• WHAT TO DO: Copy every line below that contains the string "This". Matching is case-sensitive.

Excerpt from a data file
==============================

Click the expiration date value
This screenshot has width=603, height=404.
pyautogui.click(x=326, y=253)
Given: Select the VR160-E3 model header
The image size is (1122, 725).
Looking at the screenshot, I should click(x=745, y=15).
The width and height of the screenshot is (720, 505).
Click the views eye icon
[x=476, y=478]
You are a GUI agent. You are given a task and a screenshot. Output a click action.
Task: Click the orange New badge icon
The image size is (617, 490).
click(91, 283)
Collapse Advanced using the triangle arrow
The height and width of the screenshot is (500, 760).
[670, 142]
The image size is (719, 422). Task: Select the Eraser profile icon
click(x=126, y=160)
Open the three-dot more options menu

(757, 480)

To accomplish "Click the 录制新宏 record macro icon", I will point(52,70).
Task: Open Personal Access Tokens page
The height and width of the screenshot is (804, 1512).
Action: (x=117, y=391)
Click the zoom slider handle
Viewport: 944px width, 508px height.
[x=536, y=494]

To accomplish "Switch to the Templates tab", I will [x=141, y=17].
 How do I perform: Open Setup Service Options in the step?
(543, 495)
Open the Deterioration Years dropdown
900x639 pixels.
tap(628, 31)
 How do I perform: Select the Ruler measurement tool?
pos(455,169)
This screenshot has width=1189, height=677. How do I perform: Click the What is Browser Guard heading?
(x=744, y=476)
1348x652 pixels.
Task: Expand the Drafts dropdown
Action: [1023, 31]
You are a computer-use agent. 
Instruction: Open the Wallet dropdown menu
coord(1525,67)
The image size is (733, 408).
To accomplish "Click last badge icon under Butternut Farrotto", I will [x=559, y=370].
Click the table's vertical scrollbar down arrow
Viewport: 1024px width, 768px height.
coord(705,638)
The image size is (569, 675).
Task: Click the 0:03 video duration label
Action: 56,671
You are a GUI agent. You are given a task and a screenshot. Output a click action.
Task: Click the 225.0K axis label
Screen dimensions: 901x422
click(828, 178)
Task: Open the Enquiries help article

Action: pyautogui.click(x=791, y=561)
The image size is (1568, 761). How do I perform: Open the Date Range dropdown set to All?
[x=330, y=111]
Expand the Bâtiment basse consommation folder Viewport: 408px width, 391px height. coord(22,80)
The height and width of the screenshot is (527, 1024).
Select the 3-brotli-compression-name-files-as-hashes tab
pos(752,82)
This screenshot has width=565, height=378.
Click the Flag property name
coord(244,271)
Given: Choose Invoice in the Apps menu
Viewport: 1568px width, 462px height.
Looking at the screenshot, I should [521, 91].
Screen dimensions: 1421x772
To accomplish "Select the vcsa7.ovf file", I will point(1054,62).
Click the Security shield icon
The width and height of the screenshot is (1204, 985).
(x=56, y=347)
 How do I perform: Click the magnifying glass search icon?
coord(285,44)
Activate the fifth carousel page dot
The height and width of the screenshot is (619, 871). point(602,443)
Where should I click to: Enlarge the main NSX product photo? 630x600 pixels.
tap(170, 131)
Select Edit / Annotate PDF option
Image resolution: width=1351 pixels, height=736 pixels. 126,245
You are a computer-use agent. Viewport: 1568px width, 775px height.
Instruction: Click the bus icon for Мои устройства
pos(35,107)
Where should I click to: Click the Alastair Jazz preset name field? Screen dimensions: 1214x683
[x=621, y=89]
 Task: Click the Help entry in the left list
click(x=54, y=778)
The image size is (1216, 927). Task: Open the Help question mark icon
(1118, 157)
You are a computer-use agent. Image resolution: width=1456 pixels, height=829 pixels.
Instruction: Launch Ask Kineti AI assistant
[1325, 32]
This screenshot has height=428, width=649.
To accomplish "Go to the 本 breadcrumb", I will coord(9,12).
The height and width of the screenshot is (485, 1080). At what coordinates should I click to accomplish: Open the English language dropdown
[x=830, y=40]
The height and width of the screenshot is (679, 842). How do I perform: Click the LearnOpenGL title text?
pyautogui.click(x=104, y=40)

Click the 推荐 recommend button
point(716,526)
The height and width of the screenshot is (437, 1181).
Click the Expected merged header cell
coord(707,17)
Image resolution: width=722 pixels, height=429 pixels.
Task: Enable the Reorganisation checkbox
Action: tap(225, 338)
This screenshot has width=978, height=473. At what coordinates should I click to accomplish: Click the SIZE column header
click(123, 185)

==============================

• SOLVED PROBLEM:
This screenshot has width=603, height=404.
This screenshot has width=1189, height=677. How do I perform: Click the What is Browser Guard heading?
This screenshot has width=565, height=378.
This screenshot has height=428, width=649.
This screenshot has width=978, height=473. At what coordinates should I click to accomplish: Click the SIZE column header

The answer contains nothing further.